On my wedding day, 15 years ago today, I wore the same body armor, along with French garters, but that time I didn't take it off. I lit up the scanner's alert panel to the highest number: 10.
Stephen and I were married in a maximum security prison. He had written a novel while finishing up a 20-year sentence for bank robbery, and the manuscript had landed on my desk when I was writer-in-residence at a Canadian university. I fell in love -- with his writing on the first page, with him, before first sight. All I had left to do was to meet the man.
I wrote to Stephen, in my official writer capacity. My opinion was that his book should be published. I wrote later the same day offering to work as his editor. I wrote a third letter asking if he needed anything -- books, paper, pens. In the last letter I sent that afternoon I wrote, "P.S. Will you marry me?"
I didn't get an immediate reply so I wrote again the next day apologizing for being so hasty. I got carried away, I wasn't serious. Just because he was a notorious outlaw (the FBI's wanted poster described him as bright, witty, a bon vivant) didn't mean he was going to fall for some woman who threw herself at him lock, stock and Uzi barrel. He might, after all, be old-fashioned.

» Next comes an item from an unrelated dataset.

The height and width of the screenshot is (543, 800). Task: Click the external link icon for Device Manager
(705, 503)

Stephen replied, finally. All 13 letters had arrived on the same day. No one had asked him to marry her before, he said. He suggested we meet first. (I was right, he was old-school.)
I visited him behind bars for two years, in monitored rooms where we sat at square tables, at right angles according to regulations, working on his book, which grew to more than 400 pages, working on our love affair, which grew into an epic. When his book was published and he still didn't make parole, we set a wedding date.

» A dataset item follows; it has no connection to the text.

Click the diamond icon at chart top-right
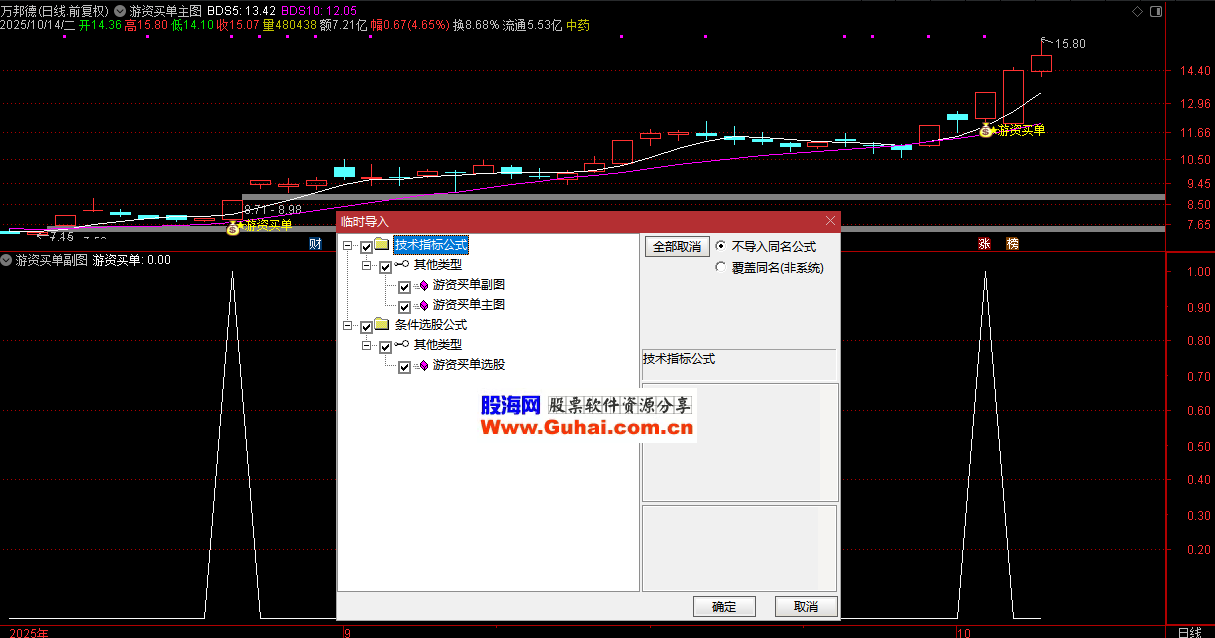1215x638 pixels. pos(1136,11)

The ceremony took place in the prison chapel, attended by my mother and sister and four of Stephen's friends from inside. Two guards stood watch over the cake knife as we exchanged vows.

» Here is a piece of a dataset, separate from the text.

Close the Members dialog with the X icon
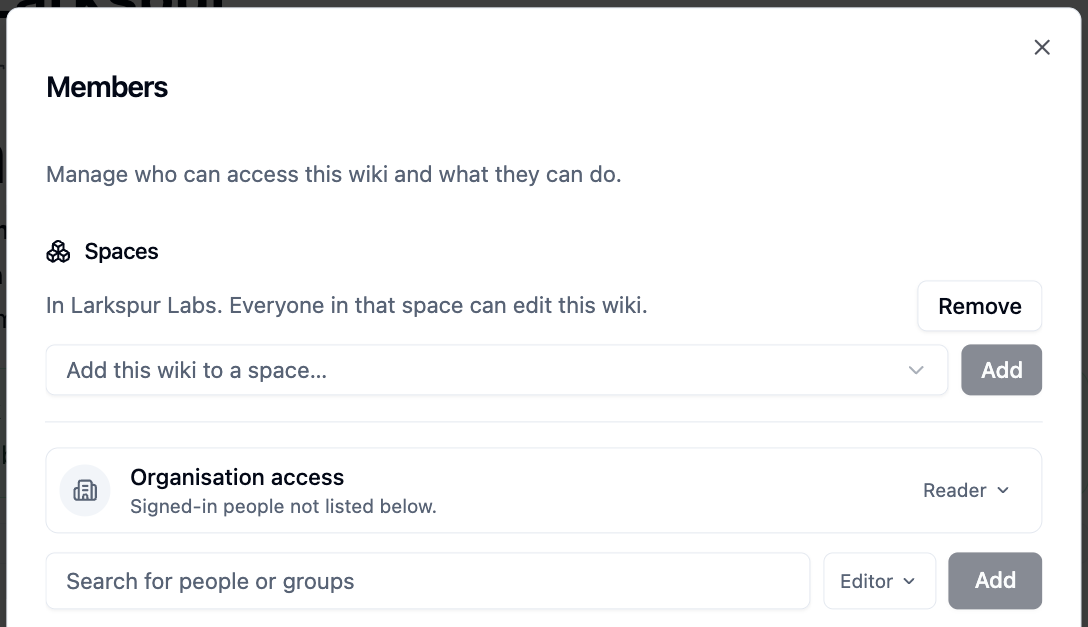 (1042, 47)
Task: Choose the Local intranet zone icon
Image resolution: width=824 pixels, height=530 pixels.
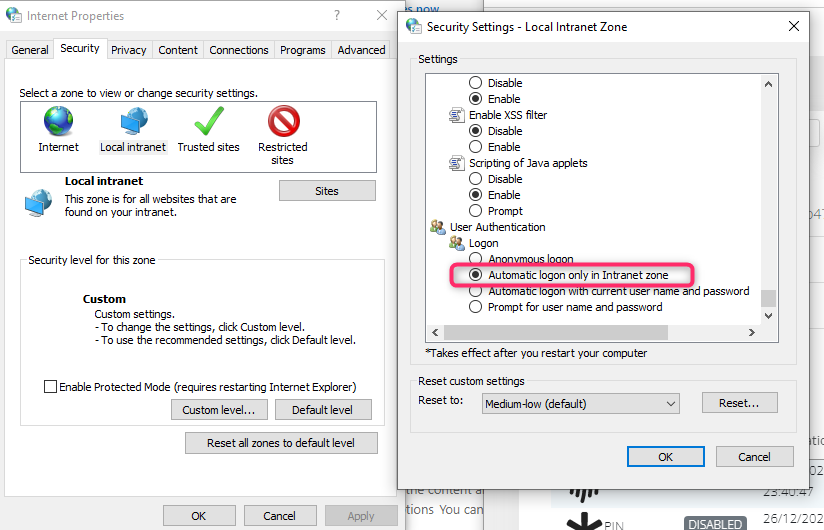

As Stephen was escorted back to his cell to change out of the Armani suit I'd bought for him, into his prison greens, I said goodbye to my mother and sister at the front gate, tossing my bouquet over the 14-foot perimeter fence topped with razor-wire.
Then there was the honeymoon -- a three-day affair in a house inside the prison walls allocated for Private Family Visits. They are conjugal visits, in the vernacular, but that makes it sounds as if it's only about sex. We cooked, read books, played Yahtzee and watched "Late Night With David Letterman." And when the phone rang, four times a day, we got dressed and went outside to be counted.
Not long after that, Stephen came home on full parole. We had a daughter two years later. Living together seemed easy. Unhappily, it was not forever after.
Our married life went into remission on June 9, 1999, the day my husband -- disguised as a transvestite Barbie, and wired on heroin and cocaine -- failed to rob the Royal Bank in peaceful Cook Street Village, in Victoria, British Columbia. Stephen, once the leader of the Stopwatch Gang (famous for making it in and out of a bank in under two minutes), spent four minutes withdrawing $100,000 of other people's money from the bank that day. "I could have taken out a loan in less time," he admitted later.
He remembers little of the car chase through the prim neighborhood park, or the shooting at police officers who pursued him. Both of us remember, only too well, the day six months later, when the judge sentenced him to 18 years.
Stephen had fought a lifelong addiction to heroin, and the habit had won -- this round, anyway. In an essay called "Junkie," just published in "Addicted: Notes From the Belly of the Beast," Stephen wrote: "Prisons are about addictions. Most prisoners are casualties of their own habits. They have all created victims -- some in cruel and callous ways -- but almost to a man they have first practised that cruelty on themselves. Prison provides the loneliness that fuels addiction. It is the slaughterhouse for addicts, and all are eventually delivered to its gates."
My first visit to the medium-security institution where Stephen had been transferred was to coincide with our 15th wedding anniversary. It would be a family affair -- including our daughter, who is 12 -- and take place in the house designated for conjugal visits.